The world, according to Miller, is seen by each and every one of us through our level of consciousness, the left being at the rational level and the right being at the tribal level. Miller reminds that we have to be careful to respect each other's level even if we disagree with it because great teachers invite and feel the other side. The goal for dialogue among people at various levels of consciousness is to have each person break out of their narrative and together get to a higher level narrative including the truths from each.
One problem that Miller sees with our current outlook on Iran is that we do not feel their side. For example, Miller points out that Iranians had a democratic government. We did not like when their elected leader nationalized the oil companies and aided in a
coup in 1953 that resulted in the Shah taking power. With that history, Bush's talk of bringing democracy to the region falls flat with the Iranians.

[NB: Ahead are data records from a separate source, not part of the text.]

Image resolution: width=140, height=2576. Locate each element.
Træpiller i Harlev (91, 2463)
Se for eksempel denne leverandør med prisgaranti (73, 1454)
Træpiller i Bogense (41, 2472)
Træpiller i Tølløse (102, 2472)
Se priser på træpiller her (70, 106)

Miller reminded us that just being more rational is not going to be enough to win support because many people still have tribal fear and loyalty and some still see republicans as the party of safety even though reality does not bear out the claim. Miller warns that perception is reality for most folks. I would argue
that only lasts so long.
Miller brought up an interesting point that I think has bearing on this district, tax cuts. republicans run on and often win on tax fear. It's completely meaningless because "the money to invade countries has to come from somewhere," Miller quipped, but it wins because it "hits a tribal note." From blog comments of Kirk supporters, I think the tax line has been very effective for Kirk and wonder what his supporters are going to think as taxes rise to pay down the deficit Kirk helped create.

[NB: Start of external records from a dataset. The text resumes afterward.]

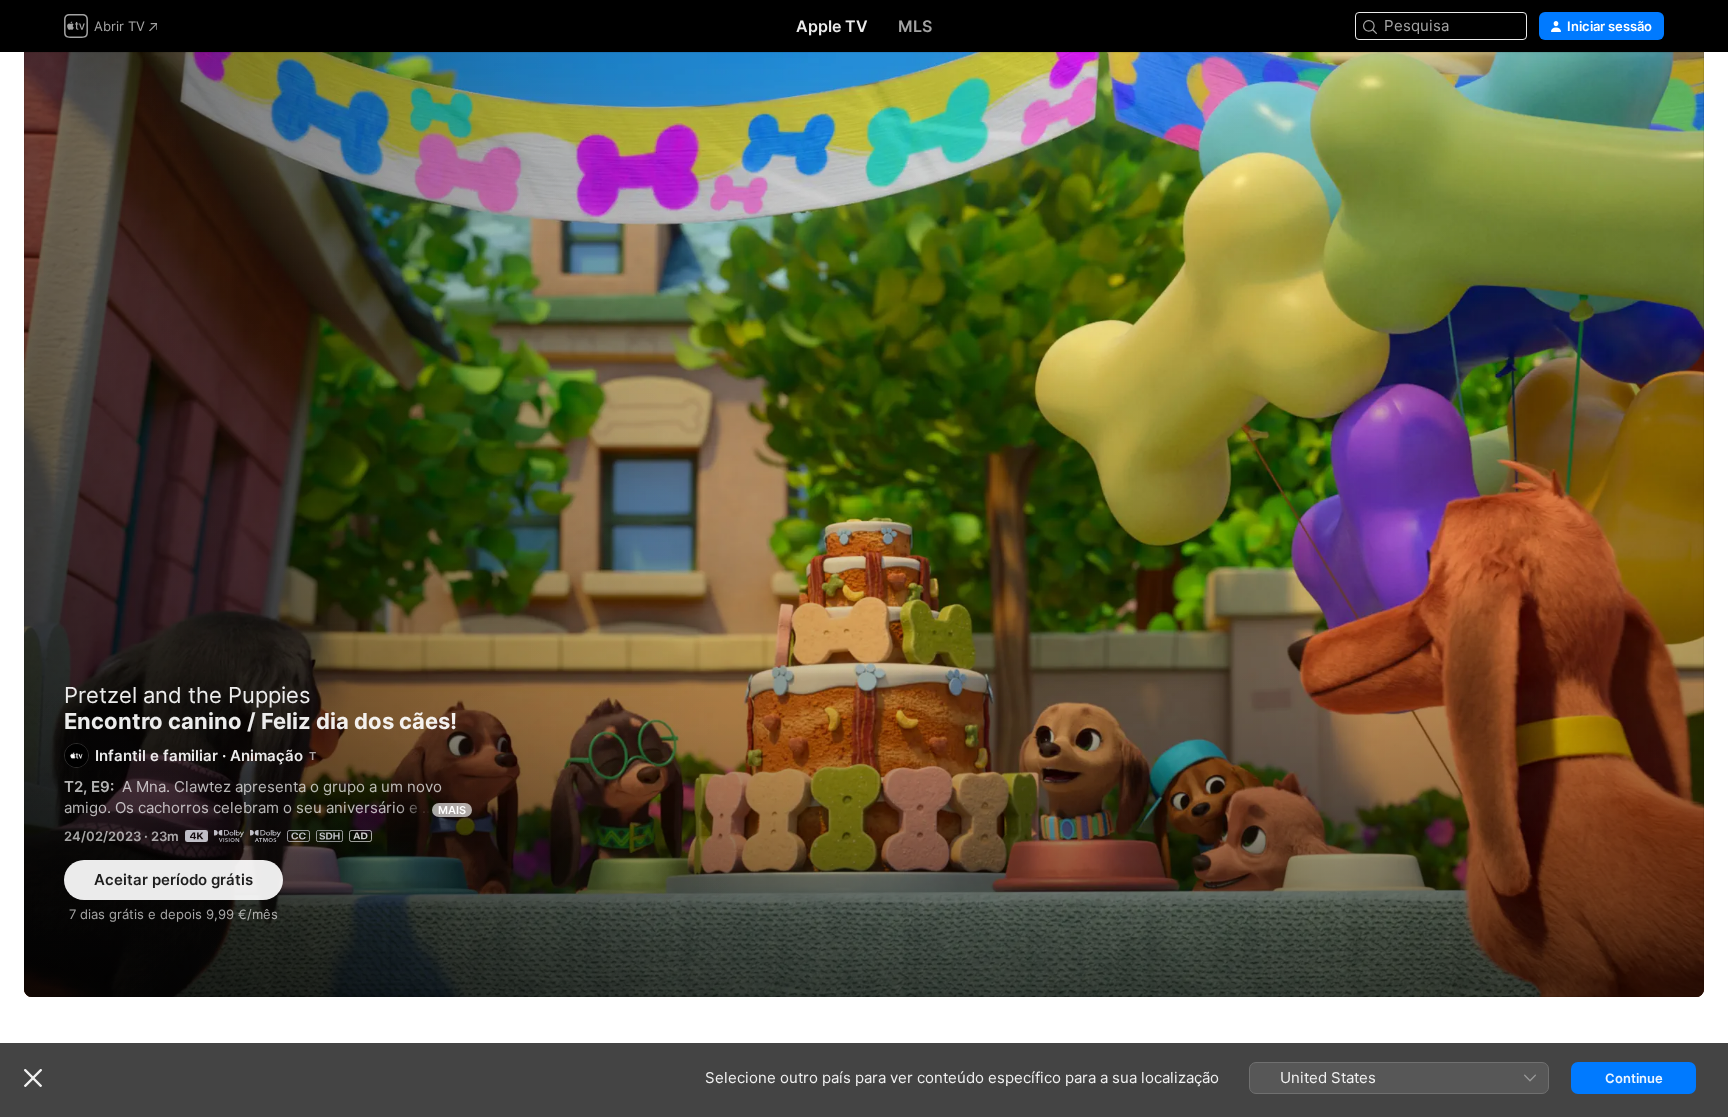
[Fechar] (33, 1078)
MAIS (452, 810)
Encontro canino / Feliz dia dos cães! (864, 524)
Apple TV (832, 26)
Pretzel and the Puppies (187, 695)
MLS (915, 26)
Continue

Miller concluded his speech by urging liberals to invite others to join them and pointed out that Lerner's idea for this invitation is his idea of a new spiritual covenant with America. The covenant is written to be acceptable to people of many religions or no religion at all. It rejects materialism and embraces the idea that "all families deserve a living wage, full employment, affordable, high-quality child care, affordable health care, access to an excellent education and flexible work schedules. Education is to be "values-based", not entirely focused on skills. The covenant also includes personal responsibility which is defined as a promise to "live with integrity, joy, honesty, kindness, openheartedness, compassion, forgiveness and generosity" and social responsibility which includes a requirement that corporations operate in a socially responsible manner. Rounding out the covenant are environmental stewardship and the creation of a safer world based on Lerner's
Global Marshall Plan.
While all this sounds great and I have high regard for both Miller and Lerner, I don't know if I'm feeling all that optimistic. There are sects of right wing religion that claim monetary success comes from God's grace and the rest deserve what they get. Others seem to enjoy the sportsification of war, the rah rah rah, go team, we win of it all without much caring who gets hurt. The Bush administration and congressional republicans have been invoking 9/11 and the unpatriotic-ness of dissent since 2001. This week we've been assaulted by
Guiliani accusing Democrats of jeopardizing the safety of Americans and Bush not too far behind in claiming the vote to get us on a path out of Iraq is not supporting the troops while he and his party have failed to support the troops in very real ways since the beginning of the war.
Kirk just voted to continue the Iraq war indefinitely even though he has told his constituents “
now I think we should look to winding up the mission.” I still think these folks need to be called on their lies and harmful and dangerous antics.
republicans are ratcheting up their noise machine to unprecedented levels and it's hard to imagine that inviting them to join rational consciousness is going to work. Miller does offer one comforting thought. We don't need all or most of them. We only need about 12%. I agree with Miller that we need to get beyond the current narratives on both sides and get to the larger narrative, something much closer to the truth than what we are being fed now. That's just another way of saying one of my favorite sayings "it is what it is" and eventually perception loses its grip and reality becomes reality.